My question to you today is, how many things do you possess for the sake of its practicality and necessity, or for the sake of impressing others? The Cartesian dictum of “I think therefore I am” (Cogito ergo Sum), has even been altered to read: “I buy therefore I am.” Some actually think that they can find the worth of their existence in their capacity to spend. On the topic of spending, Artemus Ward was right in asking people to first draw their salary before starting to spend it. Most of our spending habits are not something to write home about, the problem is that people have spending habits of billionaires but, according to Gordon Auchincloss, they have the budgets of millionaires.

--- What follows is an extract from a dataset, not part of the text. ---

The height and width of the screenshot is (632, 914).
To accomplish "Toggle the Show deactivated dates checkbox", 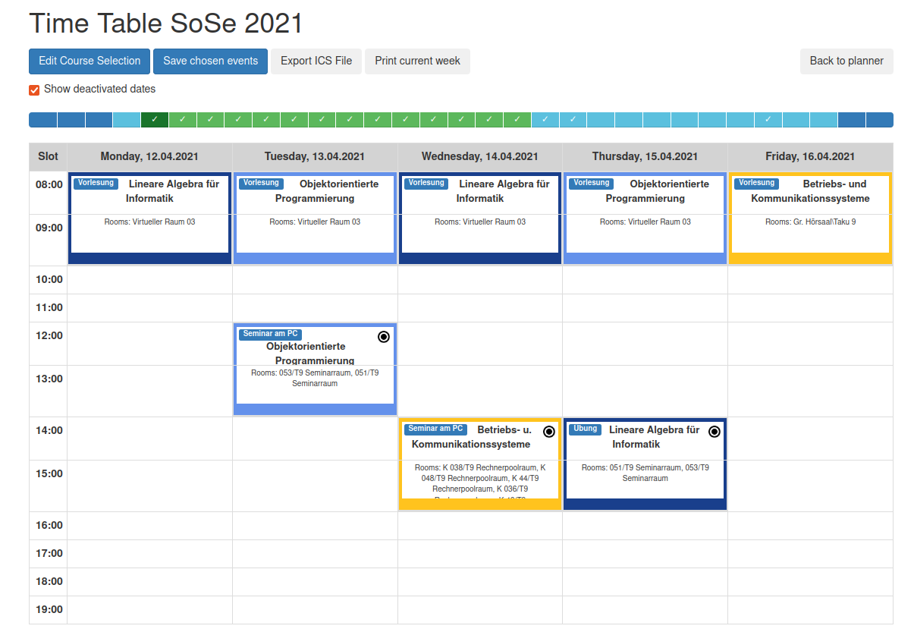I will pyautogui.click(x=34, y=90).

Charles Jaffe said that it is not our salaries that makes us rich, it is rather our spending habits that do so. In keeping yesterday’s meditative piece into mind with regard to differentiating between needs and wants, and you take today’s piece to heart, then I hope that this may encourage you to think twice before going on an unaffordable spending spree. Always spend wisely whenever you do so, and remember, it is not wrong to spend, but spend it on needy things, and not to impress others. The worth of your existence lies within you, you cannot find it in the acquisition of things. Hope to see you here again tomorrow.
To buy or not to buy, that is the question,
if Shakespeare would allow me?
Moderate spending is a more logical derivation,
Characterizing you as high-mindedly.